Wedding Planning 101 - How to Design a Wedding that Suits Your Personality
How to design a wedding that’s totally you
Does the thought of a wedding theme make you cringe? Having a theme to your wedding doesn’t have to be cheesy, you can make it your own and use it as a helpful tool when picking out your wedding decor.
Once you’ve learned how to be a budgeting queen, you’re ready to pick your theme. Either watch my nifty video below, or follow along and read the highlights. Happy Planning!
ANSWER ALL YOUR BIG QUESTIONS
You probably wouldn’t want to plan a winter wonderland wedding in June, so it’s best to get these things decided first, so you can plan productively.
These are some important things to consider before you can start to think about your wedding theme:
Where do you want to get married? In the countryside, in the city? A destination wedding?
What’s your budget?
What kind of venue would you like?
What’s your timeframe?
What season would you like it to be?
How many guests do you imagine being there?
All of these things affect the theme that’s likely to work best for your wedding, so once these are answered, you should start to see your vision and desired theme come to life.
LEARN FROM OTHER WEDDINGS
Although it can sound slightly judgemental at first thought, looking at other people’s weddings you’ve been to is a great start when thinking about your own. Everyone has different tastes when it comes to decor, but this is definitely a good way to see for yourself, in person, what you think works and what you think you’d have done differently.
To do this you should:
Think about all the weddings you’ve been to and what you liked (and perhaps even more importantly, disliked) about each one.
Have a read of some real wedding stories online and in magazines. Pay attention to the full story and not just the pictures. What is it about the vibe of that particular wedding that you resonate with?
Once you’ve done this, think about your favourite elements you have noted down from both sections and see if there’s any common ground. Are they all outside? Do they all have holographic accents? Were they all small and intimate weddings? Note down into your free guide any ideas or concepts that you see appearing again and again.
Visual inspiration gathering
My favourite part of this whole process is next, visual inspiration gathering. This step sounds just as fun as it is, look around for things that inspire you, regardless of price or practicality and just go wild!
If you’re struggling for places to gather your inspiration I suggest:
Pinterest (the most obvious choice). For this particular step I recommend making a “secret” board and going on a pinning spree. I suggest sticking with a 10 minute maximum on this, just so you don’t get overwhelmed. Don’t just stick to weddings either, anything goes here, as long as something about the image captures your imagination.
Books and Magazines - looking in real life printed media can be a nice break from your computer screen.
Look in your own house and wardrobe, are there any colours and textures that you go back to again and again? This can be a really great hack to getting to know your tastes as a couple.
Go window shopping - what colours are you drawn to time and time again? You can even visit DIY stores, fabric shops and places like IKEA (my personal happy place) for inspiration. This is also a great way to make sure your wedding is following the trends, should that be something that takes your fancy.
Make a mood board
This process can be a little tricky, especially if you find decision making difficult like me. The aim is to go through all your material that you gathered in the last step and pick only your very very favourite pieces. I’d recommend having between 10 and 20 pieces in total, although there’s leeway, the more specific you can be at this stage, the better.
◆ ◆ ◆ ◆ ◆ ◆ ◆
* **REQUIREMENTS**
- A) In the wedding-theme guide, reproduce word for word everything from "ANSWER ALL YOUR" down to "would you like?".
- B) Decide whether each statement agrees with the wedding-theme guide, answering yes or no and quoting the words that decide it: (i) The guide suggests limiting the Pinterest pinning spree to 20 minutes at most. (ii) The guide recommends a mood board with between 10 and 20 pieces. (iii) The guide names IKEA as a place to look for inspiration.

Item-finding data
◆ ◆ ◆ ◆ ◆ ◆ ◆
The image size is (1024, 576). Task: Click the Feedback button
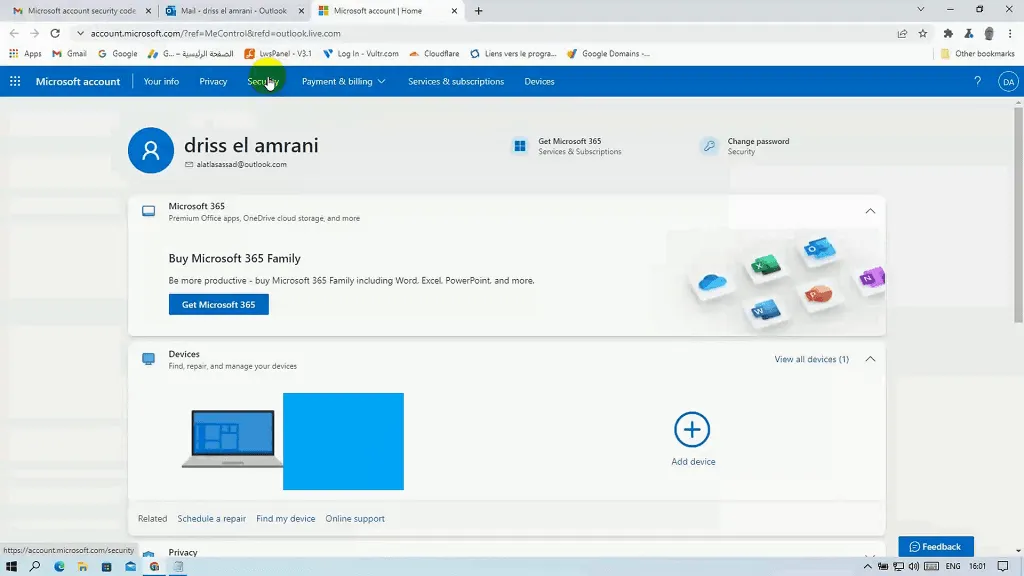936,547
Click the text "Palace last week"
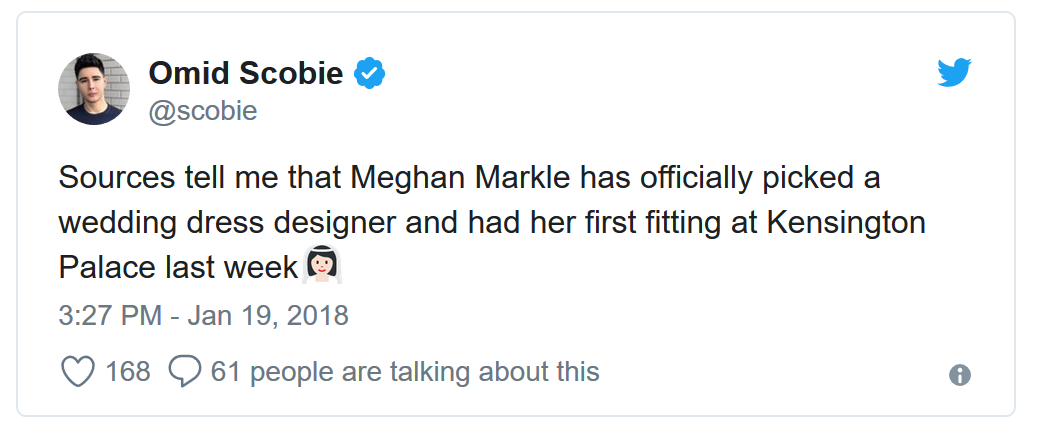The height and width of the screenshot is (431, 1040). click(x=178, y=267)
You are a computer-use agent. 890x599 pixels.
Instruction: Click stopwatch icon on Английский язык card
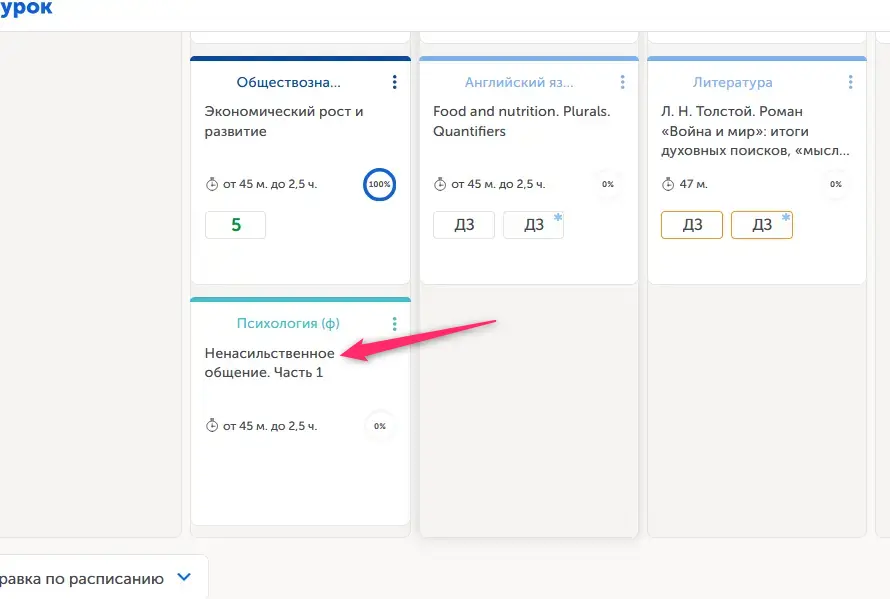(440, 184)
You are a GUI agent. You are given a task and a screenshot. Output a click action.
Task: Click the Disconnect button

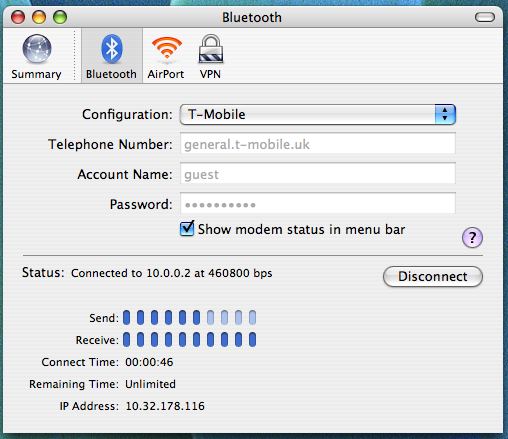tap(433, 276)
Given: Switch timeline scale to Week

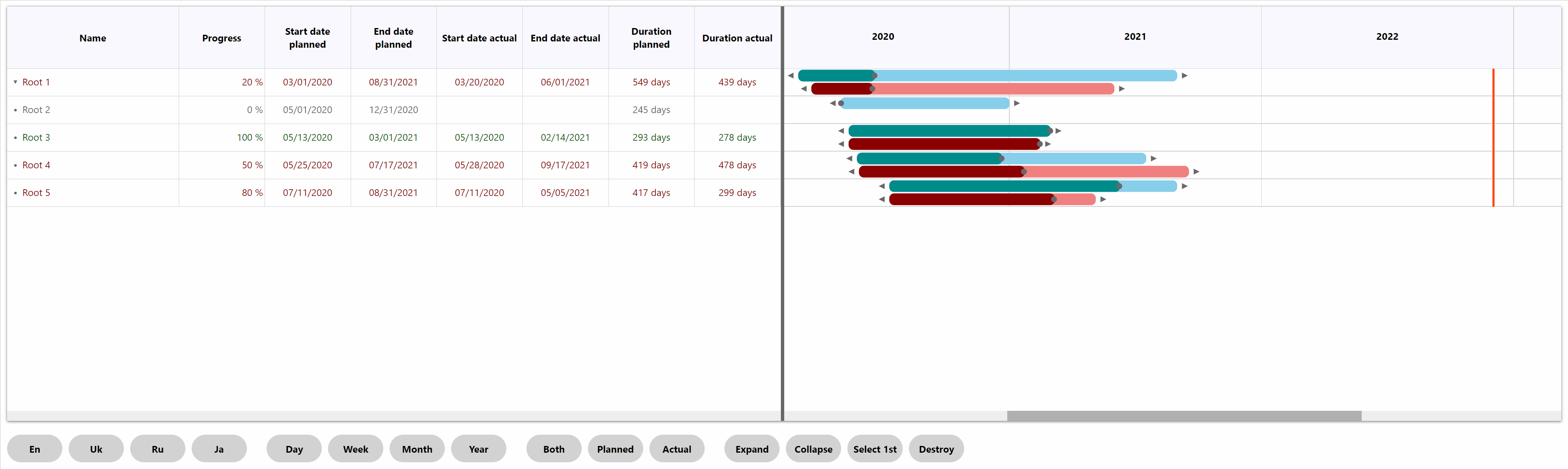Looking at the screenshot, I should pos(355,449).
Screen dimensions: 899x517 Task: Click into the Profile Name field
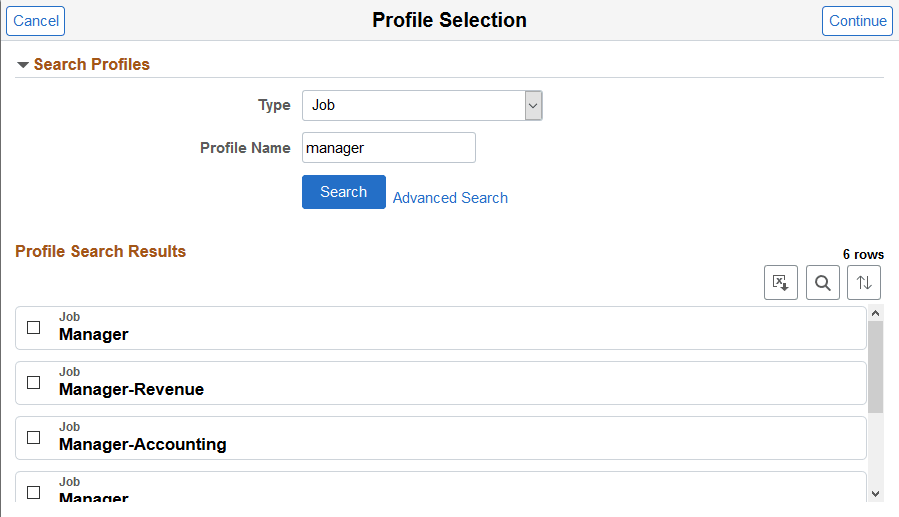click(388, 148)
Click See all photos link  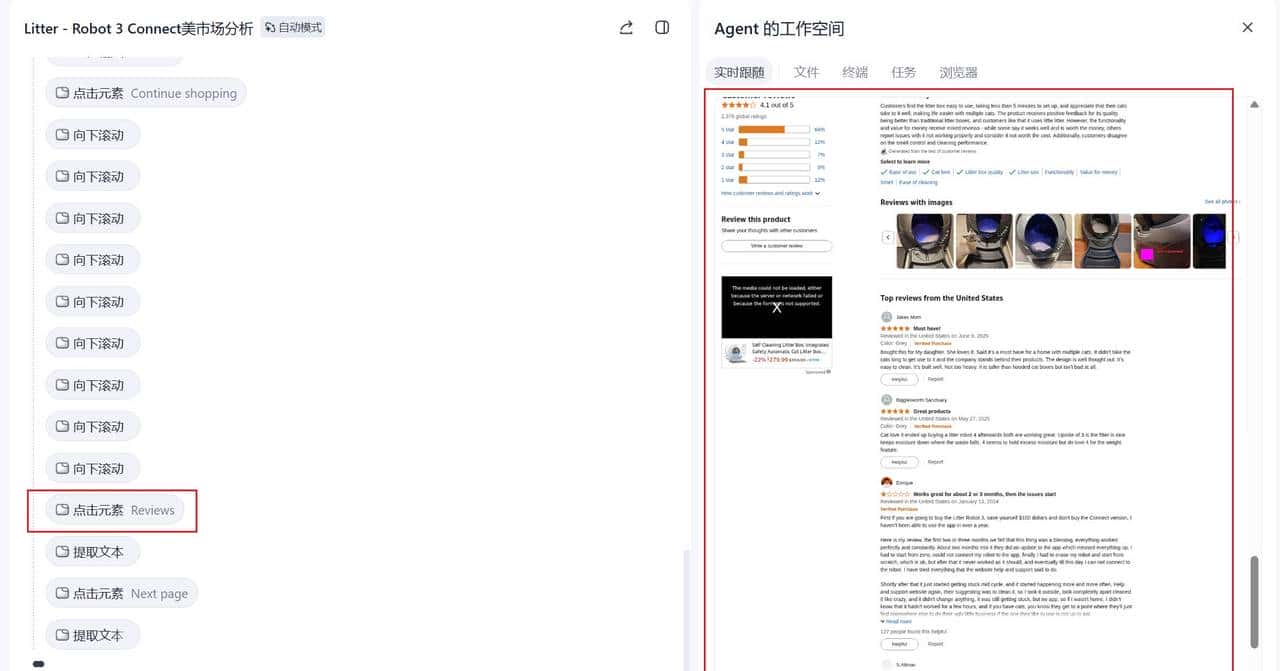1221,202

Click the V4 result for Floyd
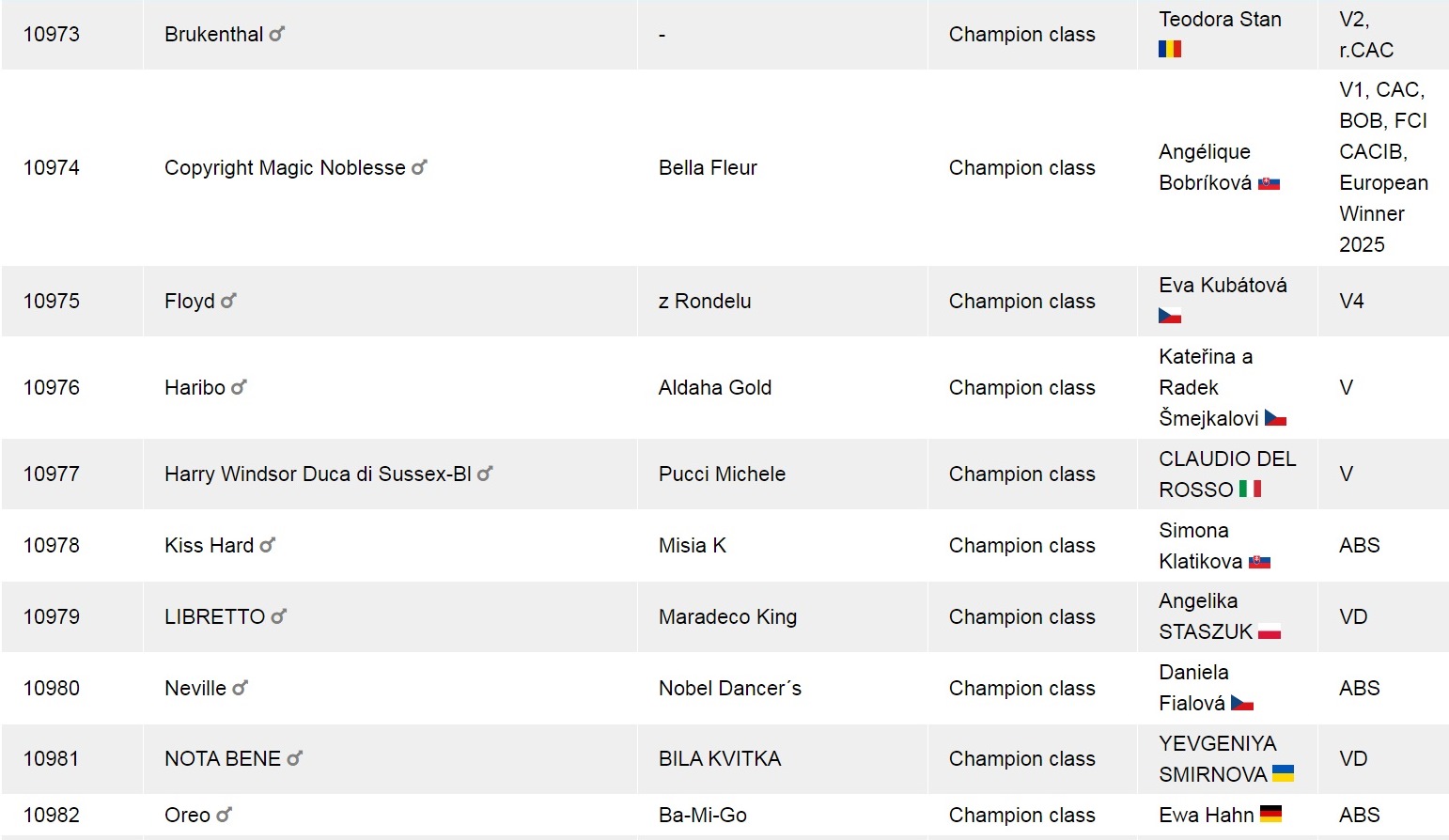point(1351,301)
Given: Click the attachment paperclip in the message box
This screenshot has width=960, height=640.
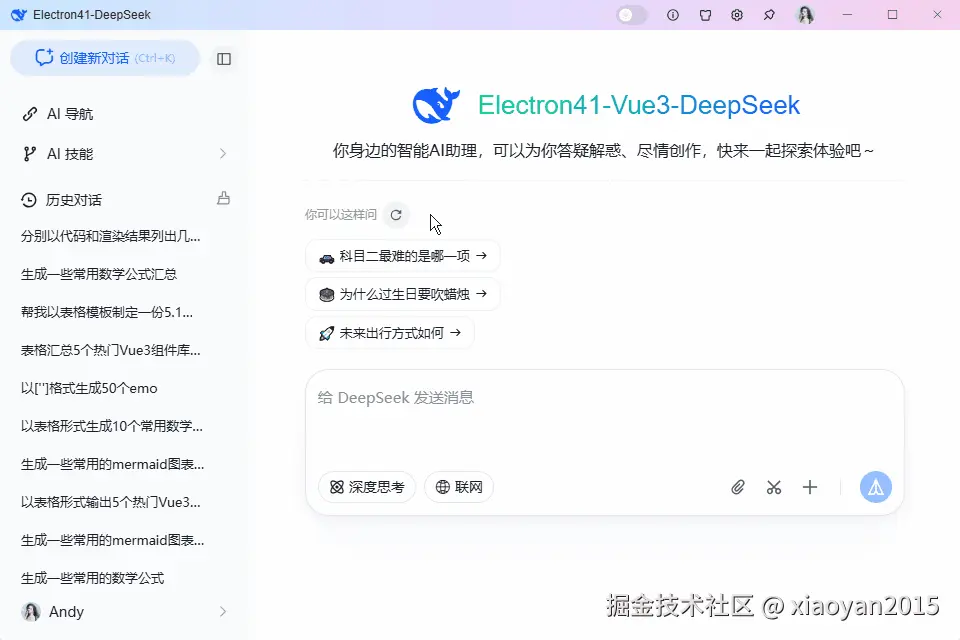Looking at the screenshot, I should click(738, 487).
◆ ◆ ◆ ◆ ◆ ◆ ◆
* **ANSWERS GIVEN**
- A)
ANSWER ALL YOUR BIG QUESTIONS
You probably wouldn’t want to plan a winter wonderland wedding in June, so it’s best to get these things decided first, so you can plan productively.
These are some important things to consider before you can start to think about your wedding theme:
Where do you want to get married? In the countryside, in the city? A destination wedding?
What’s your budget?
What kind of venue would you like?

- B)
(i) No: "I suggest sticking with a 10 minute maximum on this"
(ii) Yes: "I’d recommend having between 10 and 20 pieces in total"
(iii) Yes: "You can even visit DIY stores, fabric shops and places like IKEA (my personal happy place) for inspiration."